The white, dead face remained immobile as it always must. The colorless eyes, like bits of ice in moonlight, were steady, like diamond drills on the plant executive’s face.

“Another thing, Mr. Jenner. Royalty payments to Mr. Cranlowe on his torpedo control have been held up recently because the government has rejected recent shipments. Do you know why those shipments should be rejected?”

“I don’t understand,” said Jenner, frowning a little. “You said you were here on the murders of Blandell and Sessel. What have Cranlowe’s royalty payments to do with them?”

“Perhaps a great deal. If you would just tell me what the government has written you concerning the rejections—”

Benson stopped. The pale, chill eyes in his dead face took on an intent, fixed look. The Avenger was hearing something, very faintly, as if muted by distance. Yet it was something that seemed near at hand, too.

“Well?” said Jenner. “Go on!”

But Benson didn’t go on! He listened to the faint, shrill noise. It was a sound that not one person in a hundred thousand would have heard at all; but such was the trained acuteness of Benson’s hearing that he got it quite distinctly.

Though he felt it almost more than heard it.

Jenner was staring at him with a slightly different look. A sort of waiting, expectant look. And on the leather divan, Prince began to howl.
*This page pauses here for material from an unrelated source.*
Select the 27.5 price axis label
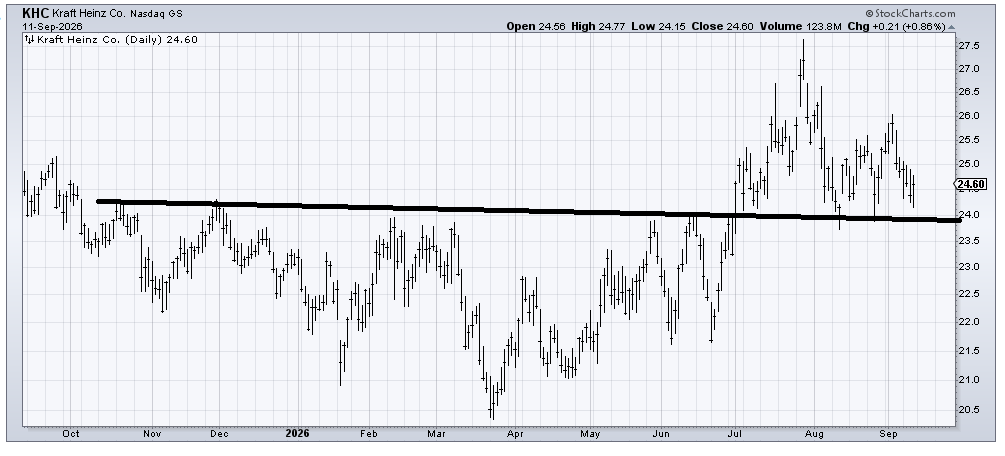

He had howled just before a man went crazy and tried to tap dance in the general office. He had howled just before two men had been murdered.

He howled in precisely the same way, now. And pawed at his ears as if they hurt him.

The sound The Avenger heard was gradually growing shriller, going more and more above the range of audibility even to his marvelous ears.

And in a blinding flash the meaning of it became illuminated and clear.

Why the dogs had howled and pawed at their ears as if in pain. They were in pain! They could hear this sound that only Benson, among humans, had heard. They could hear it distinctly, and it hurt their ears with its shrillness.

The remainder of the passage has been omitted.